The figure below plots cu as a function of a for this case.

 

Note that the change in utility increases at a decreasing rate. This is not surprising, since the function is quadratic with a negative quadratic term (-k1). This is a characteristic of all changes in portfolio composition. Given the nature of covariance matrices the s'*C*s will be positive for any set of changes represented by vector s. As long as the investor's risk tolerance is positive, k1 will be also, so that -k1 will be negative. We thus conclude that:

Portfolio revision is subject to decreasing returns to scale.

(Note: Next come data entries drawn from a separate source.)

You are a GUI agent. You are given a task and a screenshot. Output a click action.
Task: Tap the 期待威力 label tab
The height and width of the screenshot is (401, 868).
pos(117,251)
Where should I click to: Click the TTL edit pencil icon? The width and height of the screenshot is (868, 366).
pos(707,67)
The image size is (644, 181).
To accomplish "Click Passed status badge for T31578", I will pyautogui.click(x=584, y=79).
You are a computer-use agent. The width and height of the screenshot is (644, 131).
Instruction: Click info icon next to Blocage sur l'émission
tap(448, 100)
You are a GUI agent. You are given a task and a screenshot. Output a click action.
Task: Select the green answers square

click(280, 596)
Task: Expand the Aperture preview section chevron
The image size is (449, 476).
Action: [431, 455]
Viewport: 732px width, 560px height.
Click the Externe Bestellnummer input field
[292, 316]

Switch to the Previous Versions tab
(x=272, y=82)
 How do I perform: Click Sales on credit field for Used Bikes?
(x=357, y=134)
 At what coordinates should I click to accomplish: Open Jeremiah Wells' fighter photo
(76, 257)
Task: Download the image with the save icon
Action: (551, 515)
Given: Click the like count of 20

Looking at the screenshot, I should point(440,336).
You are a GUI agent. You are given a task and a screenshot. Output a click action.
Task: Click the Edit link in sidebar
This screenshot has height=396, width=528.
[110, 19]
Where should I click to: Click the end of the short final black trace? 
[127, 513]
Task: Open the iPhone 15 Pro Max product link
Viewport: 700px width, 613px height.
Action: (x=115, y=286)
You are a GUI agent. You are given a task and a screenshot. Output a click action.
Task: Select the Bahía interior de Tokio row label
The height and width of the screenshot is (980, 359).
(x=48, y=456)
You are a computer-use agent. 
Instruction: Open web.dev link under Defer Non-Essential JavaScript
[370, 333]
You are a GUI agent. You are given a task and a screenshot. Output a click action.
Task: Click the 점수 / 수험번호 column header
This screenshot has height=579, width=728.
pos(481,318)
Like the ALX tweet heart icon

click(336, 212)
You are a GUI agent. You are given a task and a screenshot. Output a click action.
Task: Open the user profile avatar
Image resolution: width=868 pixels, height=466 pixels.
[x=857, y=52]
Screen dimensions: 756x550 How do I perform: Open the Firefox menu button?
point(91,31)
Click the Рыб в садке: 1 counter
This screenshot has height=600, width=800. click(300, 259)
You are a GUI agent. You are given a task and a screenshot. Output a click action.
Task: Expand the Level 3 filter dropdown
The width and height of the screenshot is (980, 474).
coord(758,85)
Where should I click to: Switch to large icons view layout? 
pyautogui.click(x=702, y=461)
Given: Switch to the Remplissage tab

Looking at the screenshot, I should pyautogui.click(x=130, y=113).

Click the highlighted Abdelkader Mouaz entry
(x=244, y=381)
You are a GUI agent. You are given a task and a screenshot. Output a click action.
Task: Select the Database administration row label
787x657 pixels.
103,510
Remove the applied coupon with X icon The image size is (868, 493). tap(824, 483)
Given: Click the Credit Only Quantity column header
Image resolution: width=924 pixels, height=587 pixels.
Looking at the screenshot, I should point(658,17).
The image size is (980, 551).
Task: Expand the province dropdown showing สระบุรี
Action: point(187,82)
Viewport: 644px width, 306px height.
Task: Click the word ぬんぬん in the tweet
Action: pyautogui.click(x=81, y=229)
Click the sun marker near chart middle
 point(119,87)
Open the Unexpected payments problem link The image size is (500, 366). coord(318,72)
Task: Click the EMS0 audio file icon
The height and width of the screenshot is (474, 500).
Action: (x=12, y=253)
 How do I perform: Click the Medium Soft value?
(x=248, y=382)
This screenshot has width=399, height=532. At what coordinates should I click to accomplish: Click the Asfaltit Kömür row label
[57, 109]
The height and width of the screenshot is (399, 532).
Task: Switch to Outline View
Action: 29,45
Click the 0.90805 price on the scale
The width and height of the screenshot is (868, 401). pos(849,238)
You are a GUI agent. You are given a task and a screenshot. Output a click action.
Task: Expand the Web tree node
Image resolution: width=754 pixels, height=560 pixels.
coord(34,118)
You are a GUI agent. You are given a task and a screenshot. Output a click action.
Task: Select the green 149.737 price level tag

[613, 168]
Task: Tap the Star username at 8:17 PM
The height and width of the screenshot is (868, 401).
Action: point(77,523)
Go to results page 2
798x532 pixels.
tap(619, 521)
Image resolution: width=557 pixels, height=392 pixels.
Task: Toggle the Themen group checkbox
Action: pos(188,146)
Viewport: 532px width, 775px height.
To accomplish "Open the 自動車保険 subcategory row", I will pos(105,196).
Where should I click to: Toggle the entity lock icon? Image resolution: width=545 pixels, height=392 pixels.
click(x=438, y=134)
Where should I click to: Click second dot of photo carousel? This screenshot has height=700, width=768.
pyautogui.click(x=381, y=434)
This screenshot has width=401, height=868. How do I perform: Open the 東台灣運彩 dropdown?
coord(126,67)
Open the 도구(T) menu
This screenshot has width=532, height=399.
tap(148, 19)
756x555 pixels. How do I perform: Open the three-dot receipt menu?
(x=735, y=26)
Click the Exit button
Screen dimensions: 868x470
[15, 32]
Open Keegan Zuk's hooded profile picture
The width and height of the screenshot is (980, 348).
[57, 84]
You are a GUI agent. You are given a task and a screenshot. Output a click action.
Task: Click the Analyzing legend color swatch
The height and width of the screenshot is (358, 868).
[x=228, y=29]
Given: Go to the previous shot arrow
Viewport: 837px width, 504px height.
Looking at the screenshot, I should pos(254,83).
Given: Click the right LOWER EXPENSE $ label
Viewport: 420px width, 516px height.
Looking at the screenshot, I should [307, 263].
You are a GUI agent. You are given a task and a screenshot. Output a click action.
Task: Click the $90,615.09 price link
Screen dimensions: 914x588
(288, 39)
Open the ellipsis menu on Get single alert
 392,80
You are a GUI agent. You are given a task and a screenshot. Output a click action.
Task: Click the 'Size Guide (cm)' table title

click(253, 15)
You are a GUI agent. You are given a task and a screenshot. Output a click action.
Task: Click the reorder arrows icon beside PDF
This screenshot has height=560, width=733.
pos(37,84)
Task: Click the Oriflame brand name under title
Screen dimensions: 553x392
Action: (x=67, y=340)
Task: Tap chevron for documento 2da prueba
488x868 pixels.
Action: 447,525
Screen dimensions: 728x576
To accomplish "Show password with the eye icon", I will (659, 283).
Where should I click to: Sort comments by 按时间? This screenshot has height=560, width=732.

The greater the magnitude of a revision, the smaller will be the rate of further increase in portfolio utility -- that is, utility will increase at a decreasing rate.

Note that k0, the first term in this expression, is equal to the net marginal utility of the swap. This is not surprising, since the marginal utility measures the effect on utility of an infinitesimal change in holdings.

 In this case, the maximum possible change in utility is obtained by swapping a large amount of the portfolio. The actual amount may be calculated directly. We seek the value of a at which cu is maximized. Since cu must have a positive slope at the origin and the slope must decrease with a, we need only set the derivative equal to zero:

dcu/da = k0 - 2*k1*a = 0

or

a = k0 / ( 2*k1 )

In this case:

a = 7.9476 / (2 * 4.6708) = 0.8508

Thus the optimal amount to swap is 0.8508.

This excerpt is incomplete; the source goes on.